GIVEN DATA -

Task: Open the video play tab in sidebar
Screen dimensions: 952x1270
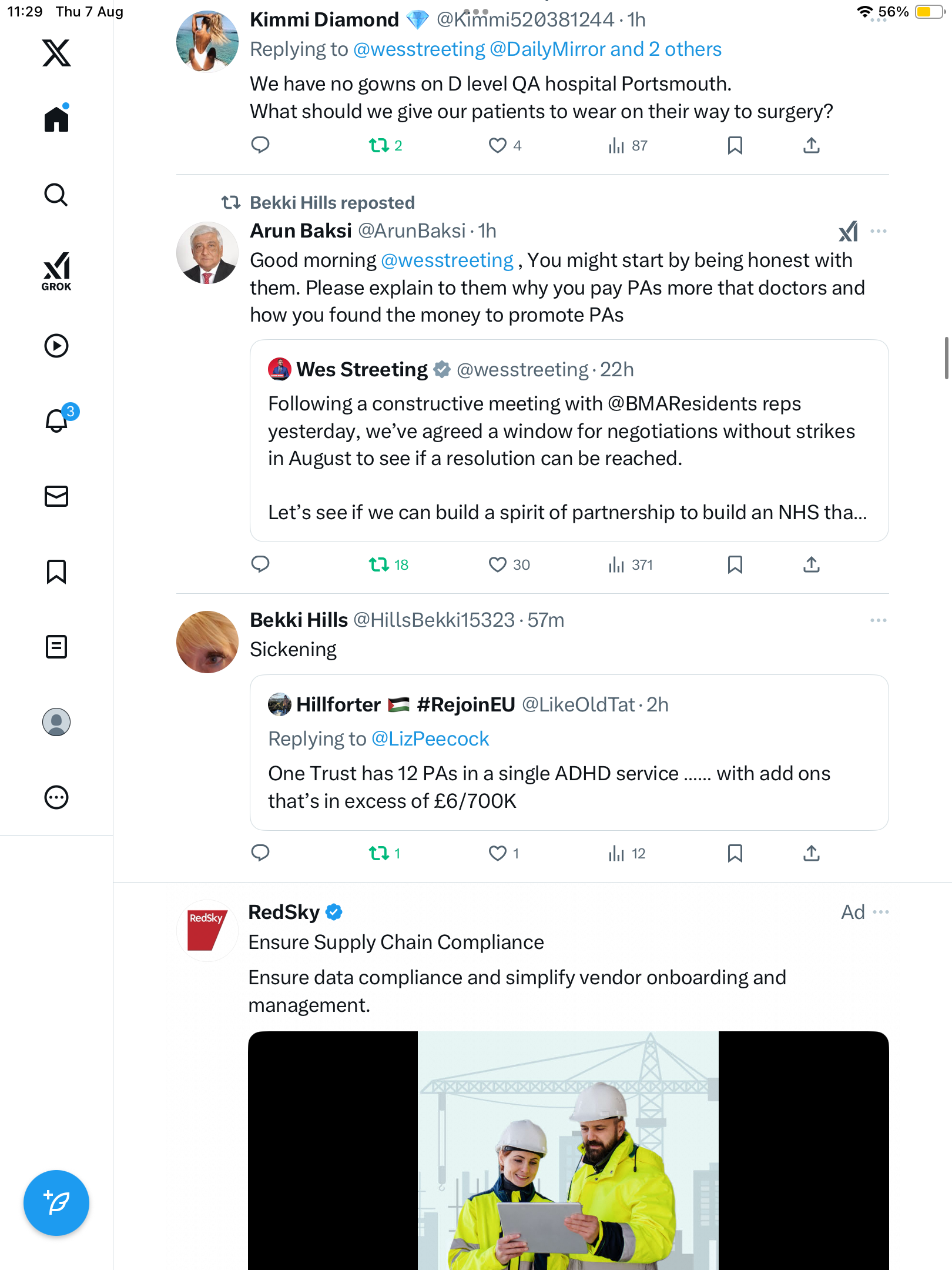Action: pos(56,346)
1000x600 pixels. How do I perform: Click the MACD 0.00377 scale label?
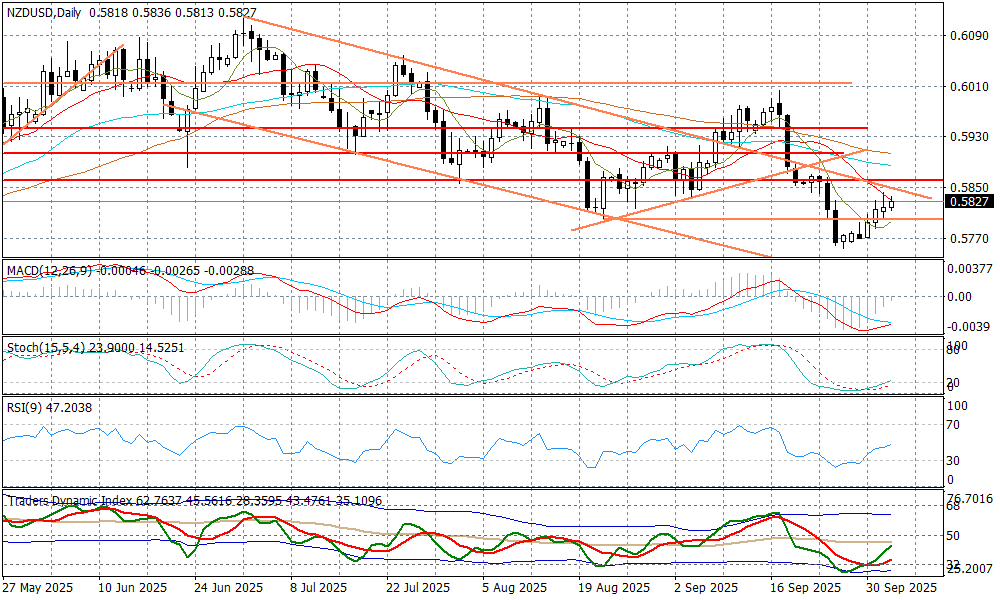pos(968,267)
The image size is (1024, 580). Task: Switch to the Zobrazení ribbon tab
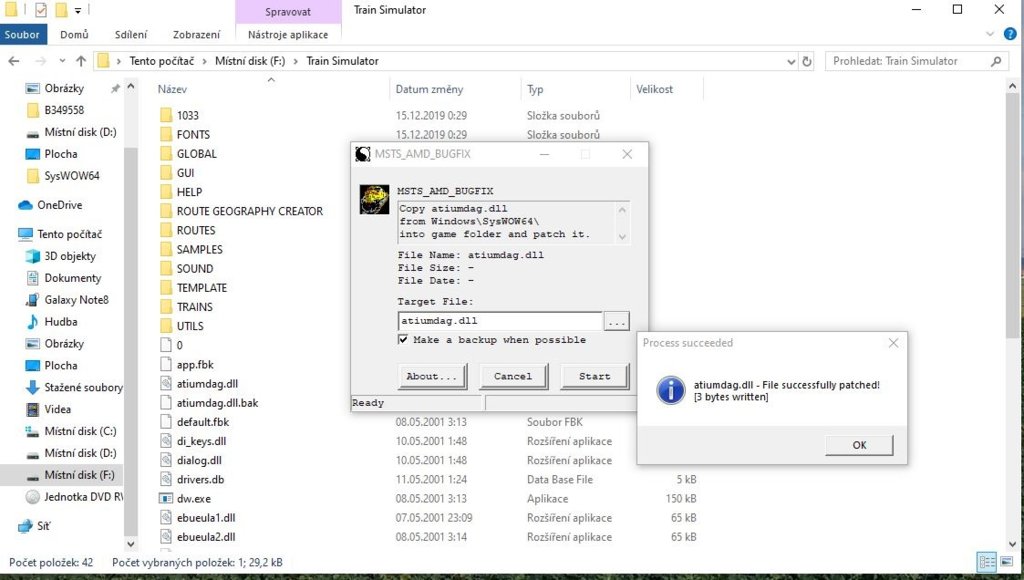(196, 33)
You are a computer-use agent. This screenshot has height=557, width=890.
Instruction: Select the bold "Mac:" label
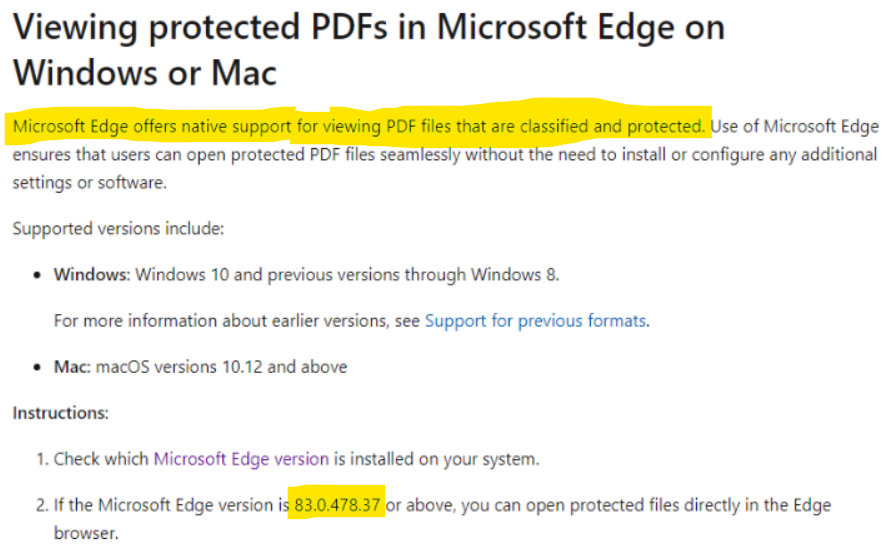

REQUIRED WORK -
Make an exact copy of the listing above, omitting the pictures.

THE COMPLETED TASK -
Task: Open the video play tab in sidebar
Screen dimensions: 952x1270
Action: pos(56,346)
1000x600 pixels. How do I perform: Click the MACD 0.00377 scale label?
pos(968,267)
The image size is (1024, 580). Task: Switch to the Zobrazení ribbon tab
(196, 33)
You are a computer-use agent. This screenshot has height=557, width=890.
Instruction: Select the bold "Mac:" label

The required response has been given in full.